* _WHAT IS EXPECTED_
Output the lines from the one holding "You are a computer-use" to the end of the entries that follow, exactly and only those, minus any pictures.

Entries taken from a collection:

━━━━━━━━

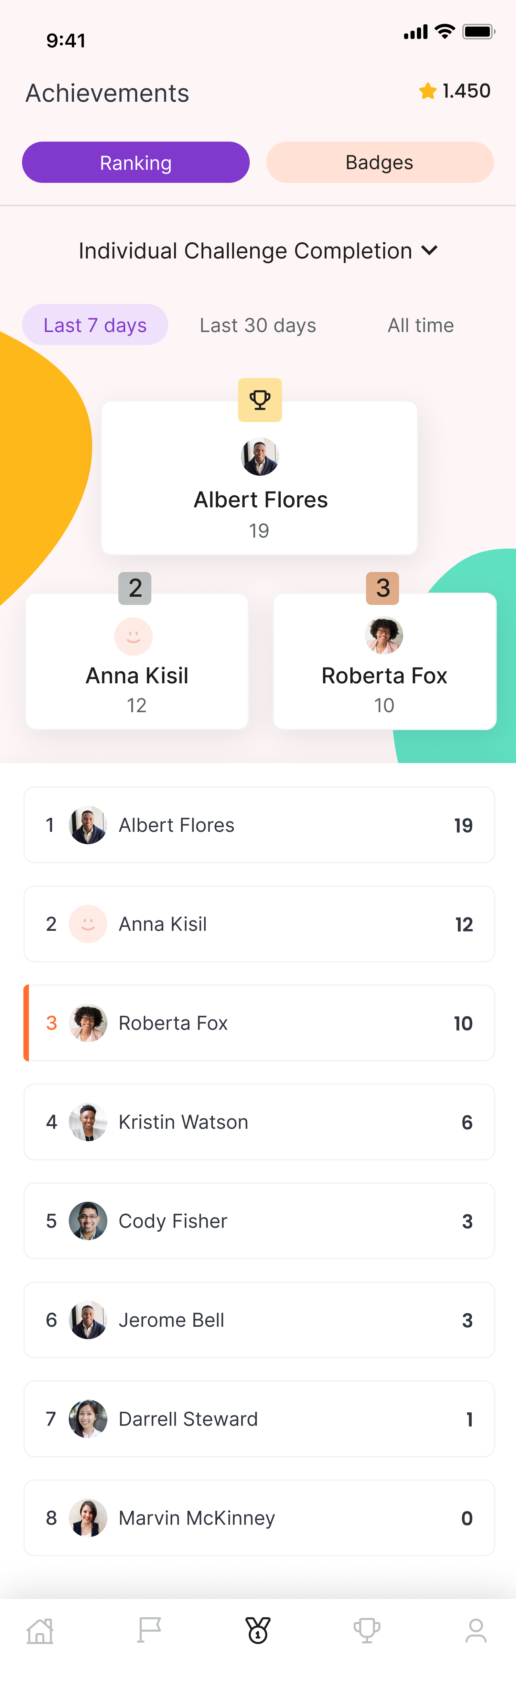
Task: Open the profile icon in bottom navigation
Action: coord(476,1629)
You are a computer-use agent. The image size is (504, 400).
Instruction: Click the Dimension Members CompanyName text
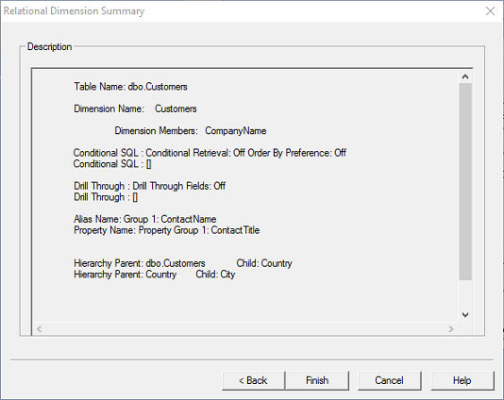pyautogui.click(x=191, y=131)
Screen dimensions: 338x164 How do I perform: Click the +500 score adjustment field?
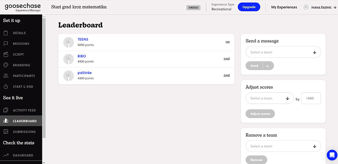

━━━━━━━━

* _OUTPUT OF THE EXERCISE_
You are a computer-use agent. The image size is (504, 400).
Instruction: Click the Dimension Members CompanyName text
pyautogui.click(x=191, y=131)
Screen dimensions: 338x164 How do I perform: Click the +500 score adjustment field?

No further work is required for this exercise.